L'incantesimo della buffa è il nono lavoro di Silvana Grasso. Ho amato fin dalle prime righe la storia che ci propone Silvana. Sin da subito, dalle primissime battute, ti accorgi che stai in Sicilia, dai termini che utilizza, dalle descrizioni, dagli odori che affiorano da questo libro pagina dopo pagina. Ho amato la fusione linguistica tra italiano e siciliano, e grazie ad essa sono riuscita a immedesimarmi perfettamente in ogni personaggio. I temi trattati sono importanti e per nulla leggeri. Sono sicura che non va alla ricerca dei termini perfetti, non cerca le frasi adatte, non teme di sbagliare; scrive e basta, e lo fa molto bene, al punto da emozionare, e questo non può che essere talento.

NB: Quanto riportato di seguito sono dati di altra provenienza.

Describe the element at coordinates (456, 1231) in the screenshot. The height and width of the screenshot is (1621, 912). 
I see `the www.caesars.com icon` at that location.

L' incantesimo della buffa
Nel paesino di Roccazzelle, periferia siciliana dell’impero, anche gli echi della guerra, la seconda mondiale, arrivano quasi appannati, affidati ai volantini lanciati sulla campagna dagli aerei alleati e ai manifesti del Partito Fascista. Sullo sfondo di una comunita` abituata al poco e che sa vivere anche del niente, che guerra o meno continua nelle sue abitudini, nei suoi riti, e nelle sue credenze (come quella dell’incantesimo della buffa, la femmina del rospo, che se la si fissa negli occhi poi non si cresce piu`), si muovono personaggi ai margini e notabili del luogo - dal poetico Agostino, venuto dal mare e in fuga dal proprio passato al pavido podesta` Agnello che infligge alle sue mani lavaggi d’ammoniaca pura - sempre in sbilenco equilibrio tra il dramma e il grottesco. Ma soprattutto il tredicenne Gesu`, figlio di quella terra bruciata dal sole, e la coetanea Tea, di origine austriaca e cieca per una malformazione agli occhi, vivono a Roccazzelle un idillio adolescenziale fatto di salsedine e scogliere, di esclusivita` e dolcezza, nel tentativo di dimenticare il loro essere rimasti orfani di madre, mentre l’ombra della guerra si fa improvvisamente piu` minacciosa fino alla tragedia dei bombardamenti e al conseguente sbarco alleato anglo-americano. Silvana Grasso dipinge un nuovo ritratto espressionista della Sicilia alla meta` del secolo scorso con il tocco irriverente della sintassi e il solfeggio linguistico tipici della sua scrittura, che riescono ancora una volta a miscelare il registro alto - ma sempre rutilante - con il colore e il calore di una lingua parlata e mitica, per una storia in cui anche gli stessi personaggi sembrano cercare una forma ideale per raccontare quello che li circonda o un’ideale evasione psichiatrico-mitologica per non raccontare, per non raccontarsi.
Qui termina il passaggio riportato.